The Reunification of Korea

The people of South Korea are carefully nurturing the idea of reunification with the North. Reunification is a common theme among the exhibits at The War Memorial of Korea. It is also a recurring topic in coffee shop discussions among Korean students. Reunification is in the air and history shows that in countries once divided by international wars, reunification prevails.


Try counting how often reunification is mentioned at The War Memorial, and you’ll lose track quickly. The Statue of Two Brothers depicts North and South Korean soldiers hugging in agony. The brothers experience forgiveness and reconciliation, key ingredients of reunification. The Clock Tower of Peace counts the minutes since the Korean War began.

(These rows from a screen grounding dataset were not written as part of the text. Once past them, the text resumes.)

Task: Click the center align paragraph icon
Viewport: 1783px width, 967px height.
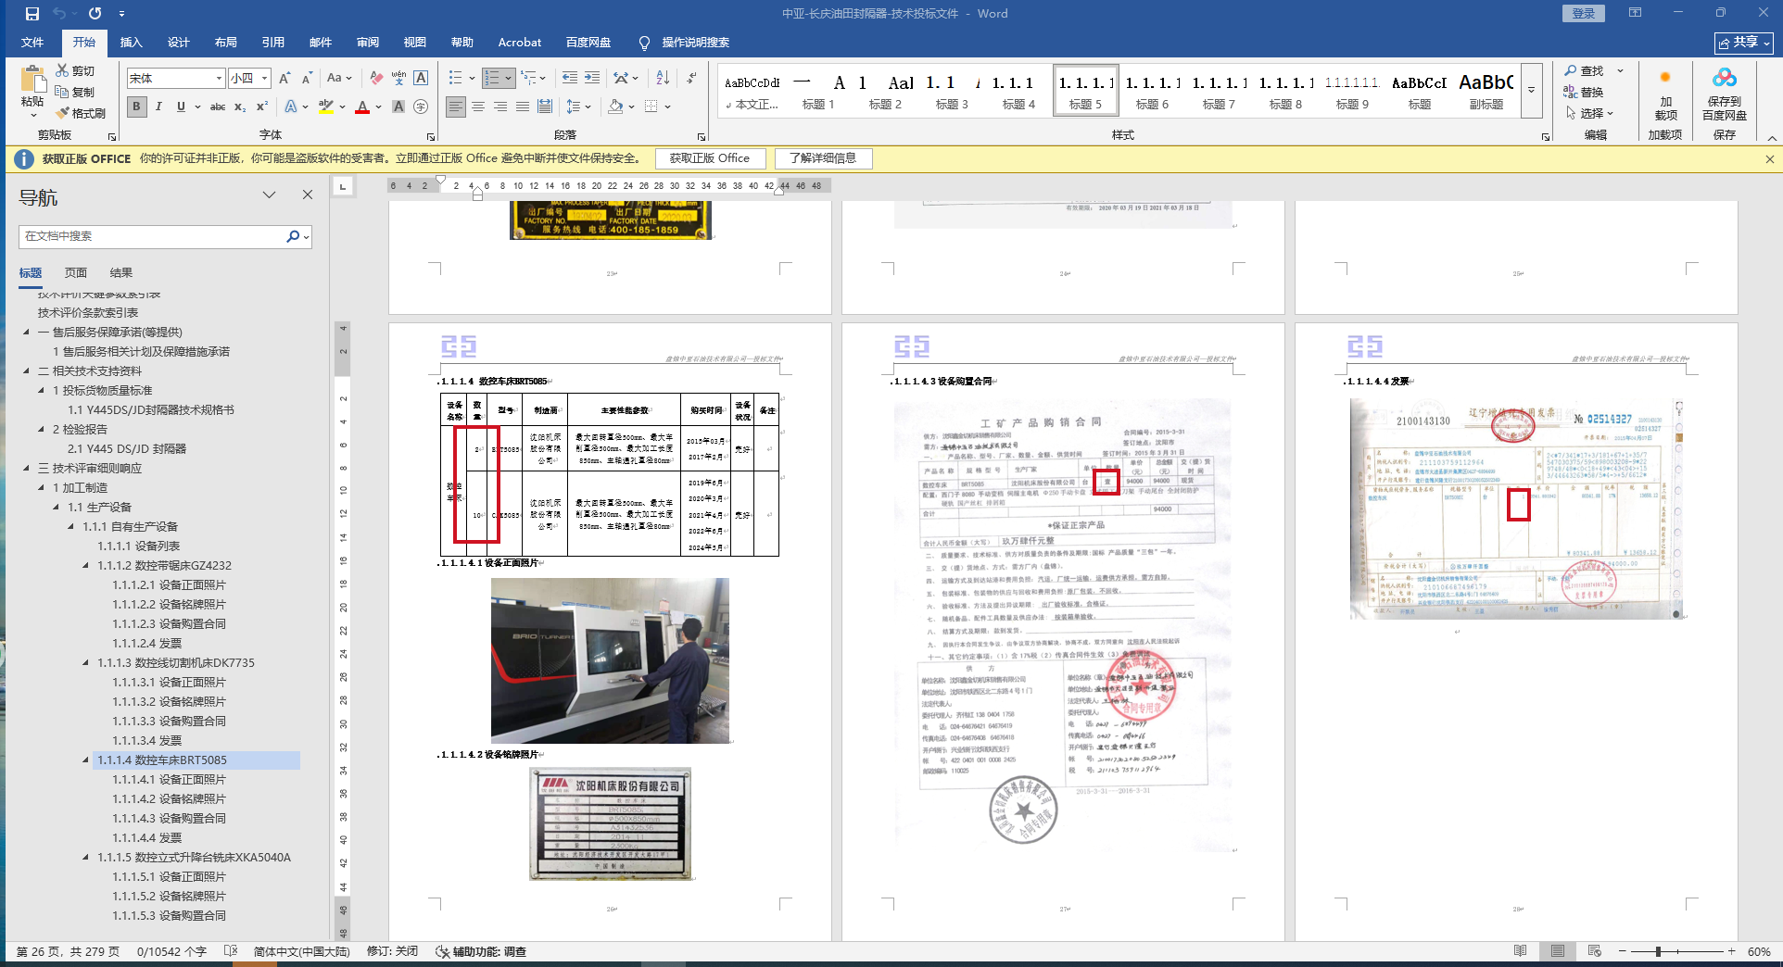Action: tap(478, 107)
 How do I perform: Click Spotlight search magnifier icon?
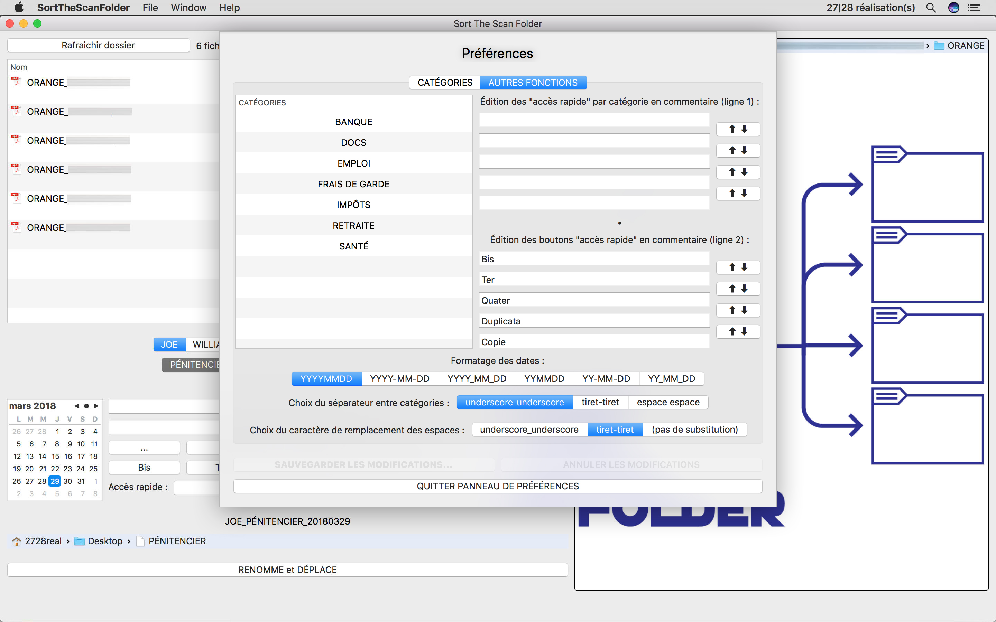(931, 8)
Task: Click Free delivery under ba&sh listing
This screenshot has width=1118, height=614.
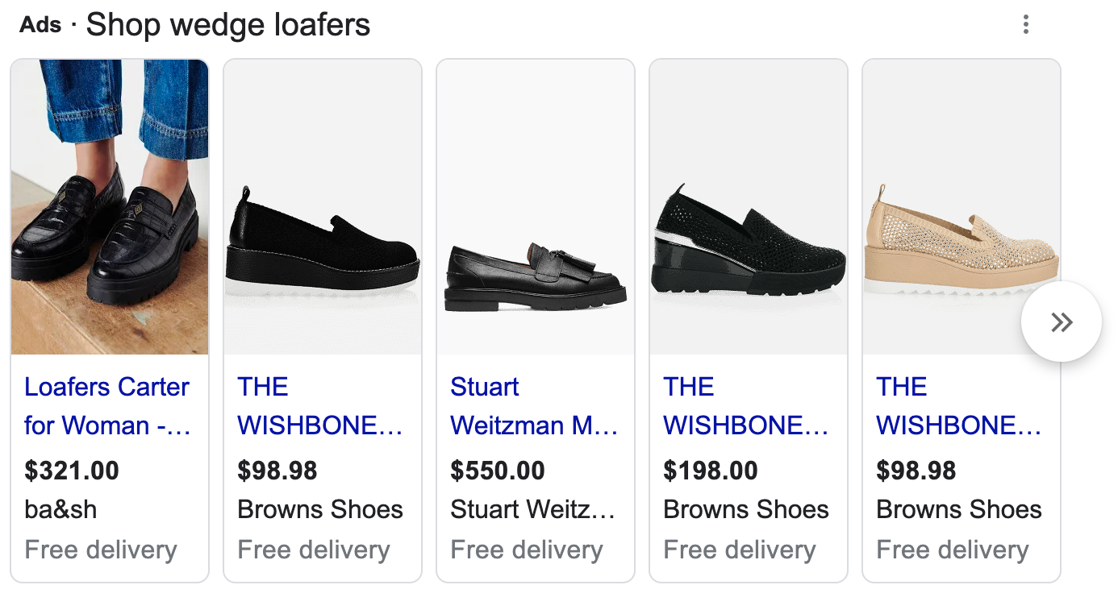Action: pyautogui.click(x=101, y=550)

And the plaque under the Monument for Remembrance of the Korean War longs for reunification by leaving Korea’s sons and daughters “the hope and promise
of the unification of the nation.” Reunification has been on the minds of Koreans even before the War Memorial was built in 1994.

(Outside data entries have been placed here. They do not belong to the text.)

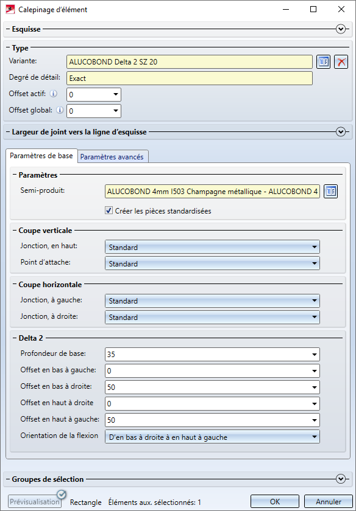Show info for Offset actif
356x511 pixels.
53,94
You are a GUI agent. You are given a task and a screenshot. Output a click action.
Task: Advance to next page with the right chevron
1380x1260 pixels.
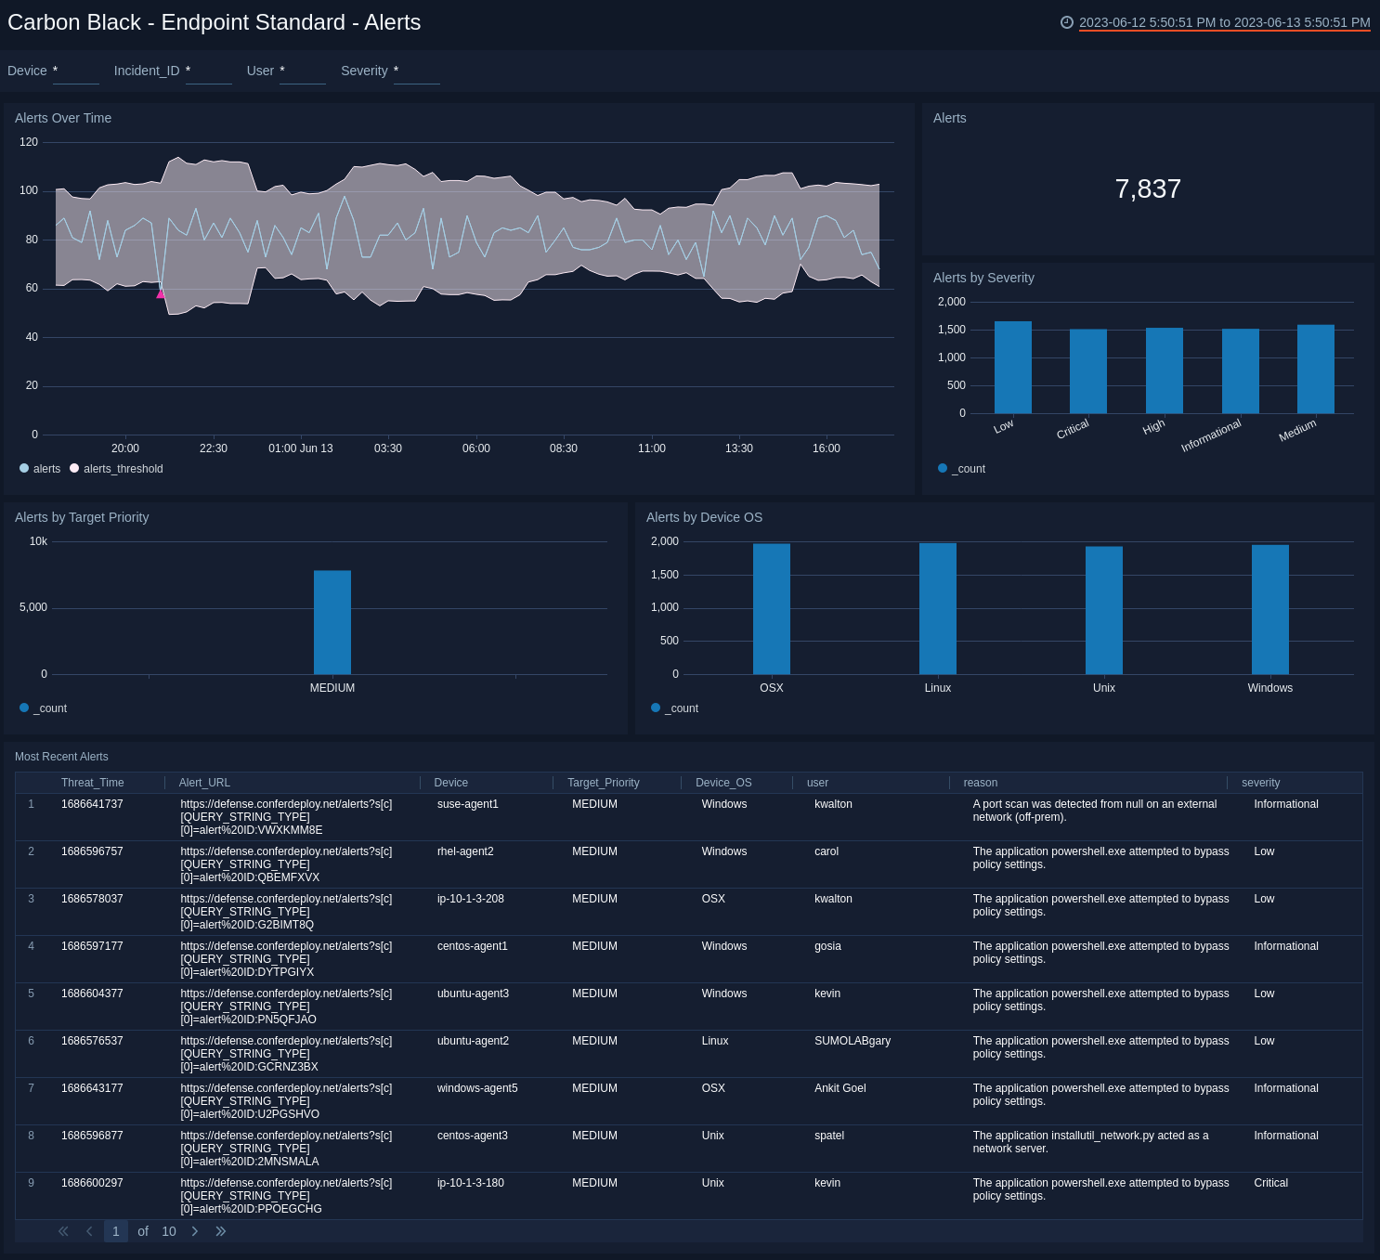(x=195, y=1231)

The desire for reunification has not diminished with time. Koreans I have spoken with are cautiously optimistic about the idea of reconciliation with the North. Some feel that the more time goes by, the harder it is reconcile. But they seem anxious to share the economic success of the South with their Northern brothers and sisters. Reunification is definitely on the minds of people today. The topic came up more than once in my few days here in Seoul.

One student I spoke with wondered how Germany handled the economic disparity of reunification. I answered that it was a huge success, and Germany is now an economic cornerstone of Europe. A bit of research shows that I may have over simplified things a bit, but 20 years later most agree that German reunification was a success.

Reunification is a matter of national pride in Vietnam. You can sense that pride with a visit to the Reunification Palace in Saigon.


Reunification has been good for Vietnam. An effort to privatize inefficient state run organizations has lead to economic success this century. Freedom of the press has prospered in Vietnam, with criticisms of those state organizations helping pave the way to open markets.

The number of the defectors from North Korea to South Korea increases every year. Recent cries for help from the leadership of North Korea signal the situation there is growing worse. The Ministry of Unification is already in place handling the problems associated with nationalizing North Korean refugees. While the Berlin Wall seemed to collapse overnight, it was really just a natural outcome that had been actualizing over time. Likewise, Korean reunification is an inevitability whose time has come.